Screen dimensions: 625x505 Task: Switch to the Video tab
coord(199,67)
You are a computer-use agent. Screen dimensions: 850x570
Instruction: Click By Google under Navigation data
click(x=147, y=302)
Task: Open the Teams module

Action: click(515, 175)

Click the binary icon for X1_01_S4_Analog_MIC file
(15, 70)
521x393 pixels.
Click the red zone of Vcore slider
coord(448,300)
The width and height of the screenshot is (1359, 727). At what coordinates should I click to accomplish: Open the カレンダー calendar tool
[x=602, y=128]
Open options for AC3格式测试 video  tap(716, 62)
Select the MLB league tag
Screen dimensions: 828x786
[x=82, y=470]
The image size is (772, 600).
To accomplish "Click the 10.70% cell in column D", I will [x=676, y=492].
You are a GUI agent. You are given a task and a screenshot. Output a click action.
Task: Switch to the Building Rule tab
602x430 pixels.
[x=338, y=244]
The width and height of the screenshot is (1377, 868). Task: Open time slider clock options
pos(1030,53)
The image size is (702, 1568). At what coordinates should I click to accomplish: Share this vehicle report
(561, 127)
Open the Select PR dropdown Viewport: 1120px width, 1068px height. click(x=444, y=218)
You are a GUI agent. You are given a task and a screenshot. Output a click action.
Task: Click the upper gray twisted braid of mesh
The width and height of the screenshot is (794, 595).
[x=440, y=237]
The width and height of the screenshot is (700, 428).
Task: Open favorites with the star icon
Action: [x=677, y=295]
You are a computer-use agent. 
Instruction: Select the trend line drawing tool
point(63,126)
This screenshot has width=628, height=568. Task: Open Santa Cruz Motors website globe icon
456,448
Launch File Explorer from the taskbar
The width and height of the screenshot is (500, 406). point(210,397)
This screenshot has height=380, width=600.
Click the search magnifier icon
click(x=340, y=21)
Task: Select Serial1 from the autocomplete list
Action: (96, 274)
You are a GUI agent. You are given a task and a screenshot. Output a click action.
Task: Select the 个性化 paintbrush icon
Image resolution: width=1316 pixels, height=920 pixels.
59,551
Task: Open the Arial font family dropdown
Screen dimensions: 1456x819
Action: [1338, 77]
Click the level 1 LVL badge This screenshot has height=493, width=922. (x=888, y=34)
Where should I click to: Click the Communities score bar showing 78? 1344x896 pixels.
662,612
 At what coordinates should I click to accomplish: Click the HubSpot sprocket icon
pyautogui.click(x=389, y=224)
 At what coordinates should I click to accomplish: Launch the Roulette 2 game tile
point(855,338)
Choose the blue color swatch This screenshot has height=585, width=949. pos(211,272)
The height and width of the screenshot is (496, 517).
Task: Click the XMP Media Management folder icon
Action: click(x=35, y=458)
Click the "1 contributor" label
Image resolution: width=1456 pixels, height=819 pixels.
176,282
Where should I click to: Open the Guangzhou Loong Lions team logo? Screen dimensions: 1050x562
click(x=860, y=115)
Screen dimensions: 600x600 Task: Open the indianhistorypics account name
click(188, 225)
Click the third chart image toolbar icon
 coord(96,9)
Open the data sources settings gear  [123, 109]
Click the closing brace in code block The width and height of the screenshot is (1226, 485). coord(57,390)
_____
## PROBLEM DESCRIPTION
In the records above, find each line that holds the word "dropdown"; copy all such lines.

## RESULT OF THE EXERCISE
Open the Select PR dropdown Viewport: 1120px width, 1068px height. click(x=444, y=218)
Task: Open the Arial font family dropdown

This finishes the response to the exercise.